A day earlier, Lawrence, the world's highest-paid actress, said it felt bitter-sweet to say goodbye to the feisty heroine of the series, based on the best-selling teen novel trilogy by Suzanne Collins. "She is kind, she is ruthless, she is independent-minded. She is strong but merciful," said Lawrence about the character who has battled through reality TV style life-and-death games.
"I wish that I could have a percentage of her courage and thoughtfulness. She inspires me in every way."
While the books have sold 87 million copies worldwide, the four-part movie franchise has passed the billion-dollar mark at the box office, and Lawrence has topped Forbes magazine's 2015 list of best-paid actresses at US$52 million ($78.9 million).
Hundreds of fans had camped out from as early as midnight, eagerly waiting to catch a glimpse of the stars before the rare global premiere in the German capital, before the movie hits screens worldwide from November 18-20.
"I like that for a change a woman plays a strong heroine," said Manuela Braun, 23.
Fans vied for autographs and selfies with Lawrence and other cast members, including Australian heart-throb Liam Hemsworth, Josh Hutcherson, Julianne Moore, Game of Thrones stars Natalie Dormer and Gwendoline Christie and Donald Sutherland, who walked through the venue on Berlin's Potsdamer Platz.
Director Francis Lawrence said he felt inspired by Berlin, whose gigantic Nazi-era Tempelhof airport building, a crucial airhub during the Cold War, serves as the setting for an explosive battle of good versus evil in the movie.
The shuttered airport terminal, a towering semi-circular edifice of the country's fascist past, today houses refugees who have escaped real-life strife - a fact the director said he found "strange" indeed.
"The city has a unique monumentalism in its architecture," said the director, who also shot in abandoned Soviet army barracks and a former power plant in the city.
Sutherland - who plays the tyrannical President Snow ruling over a post-apocalyptic state - said he hoped the story of revolution will give today's young people hope for "a decent future".

→ **Data to examine**
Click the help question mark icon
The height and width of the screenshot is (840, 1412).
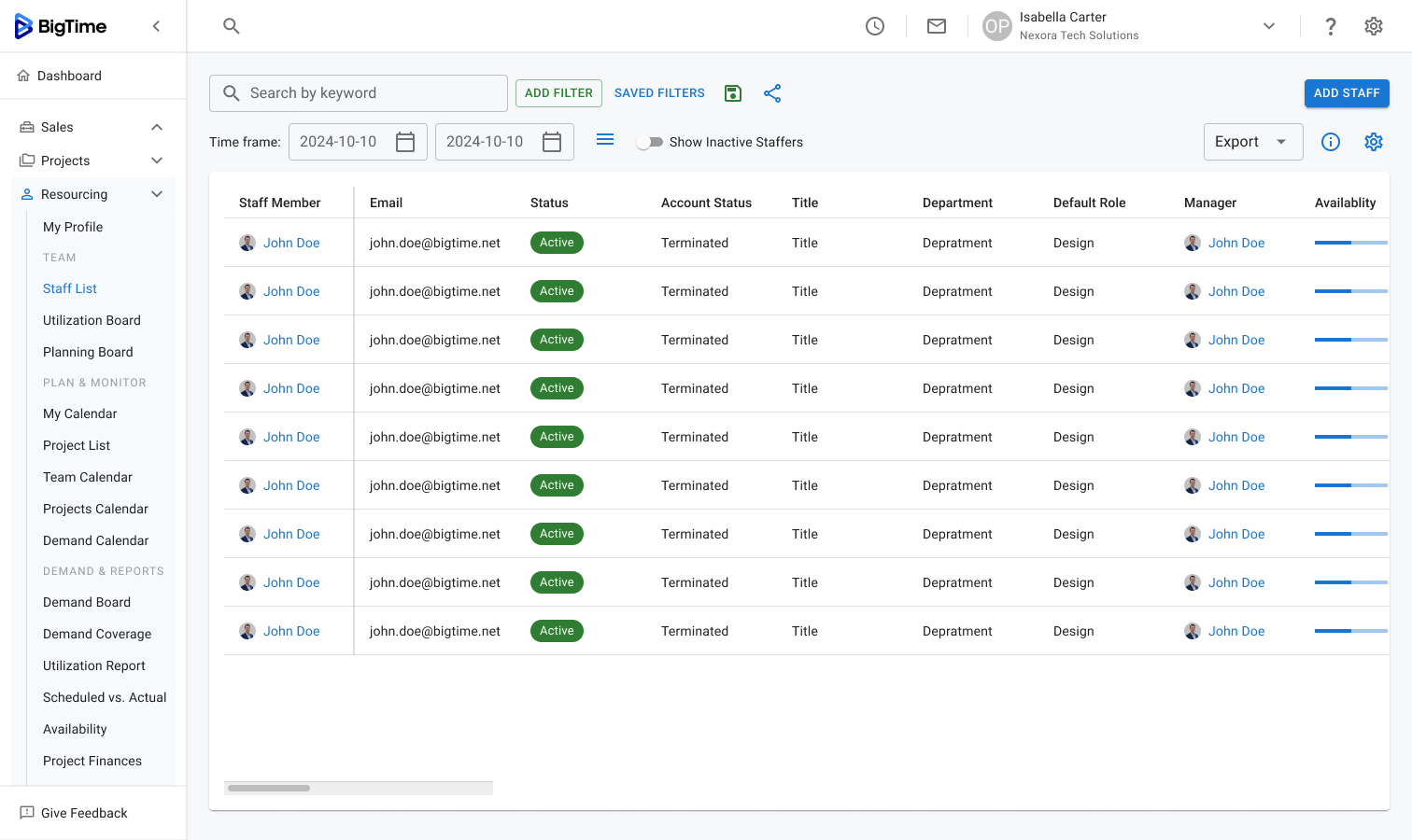(x=1331, y=26)
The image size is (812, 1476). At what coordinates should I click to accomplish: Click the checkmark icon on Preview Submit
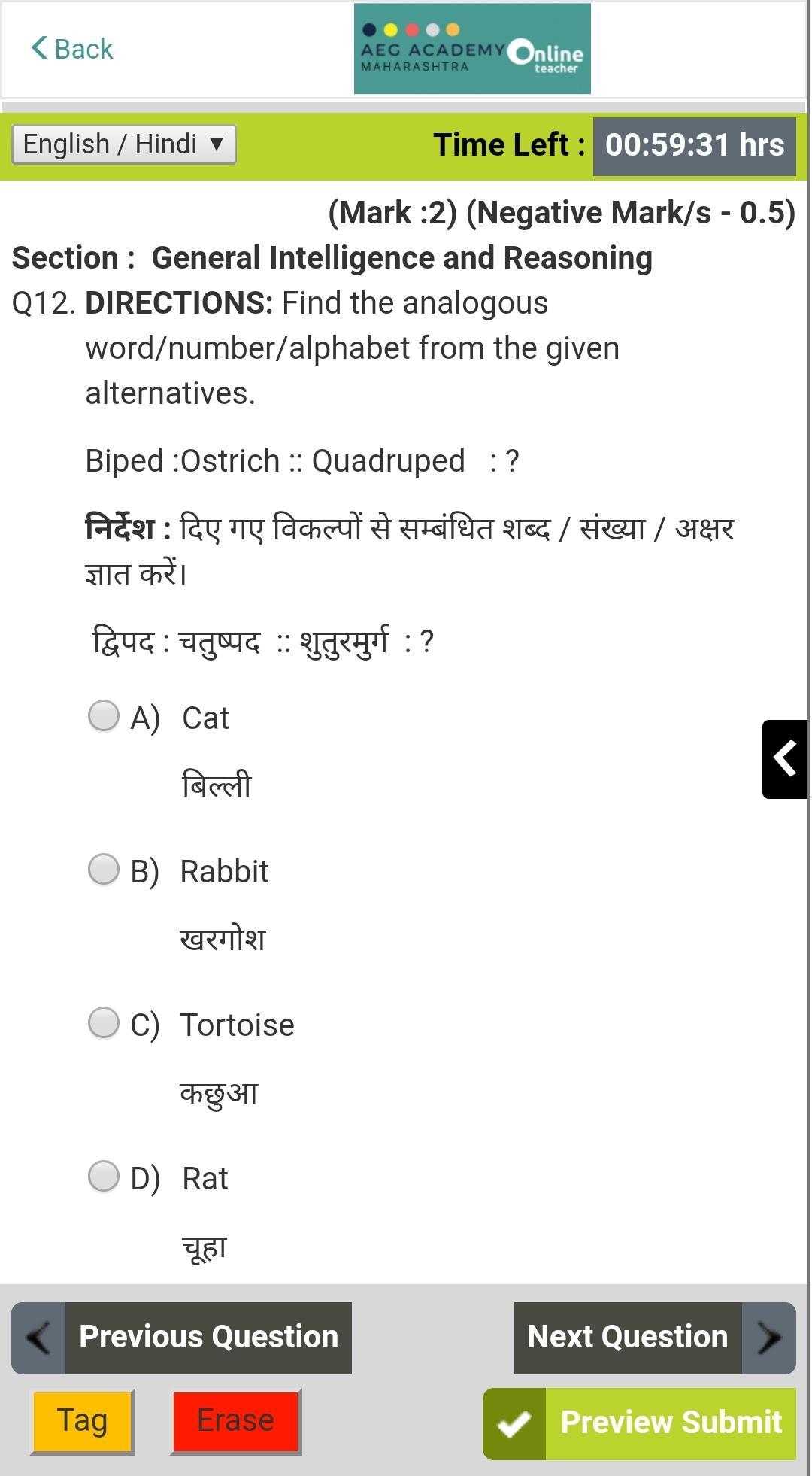tap(514, 1424)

→ **Things to do**
**a.** Check each statement against the article on the Berlin premiere above. For each, answer yes or no and quote the words from the article that settle it.
(i) The books have sold 87 million copies worldwide.
(ii) The director filmed in Berlin only at the Tempelhof airport building.
(iii) Fans had camped out from as early as noon.
**b.** Write down the part of the article on the Berlin premiere between "Director Francis Lawrence" and "in the city.", inclusive.

→ **Per-task answers**
**a.**
(i) Yes: "the books have sold 87 million copies worldwide"
(ii) No: "who also shot in abandoned Soviet army barracks and a former power plant in the city"
(iii) No: "Hundreds of fans had camped out from as early as midnight"

**b.**
Director Francis Lawrence said he felt inspired by Berlin, whose gigantic Nazi-era Tempelhof airport building, a crucial airhub during the Cold War, serves as the setting for an explosive battle of good versus evil in the movie.
The shuttered airport terminal, a towering semi-circular edifice of the country's fascist past, today houses refugees who have escaped real-life strife - a fact the director said he found "strange" indeed.
"The city has a unique monumentalism in its architecture," said the director, who also shot in abandoned Soviet army barracks and a former power plant in the city.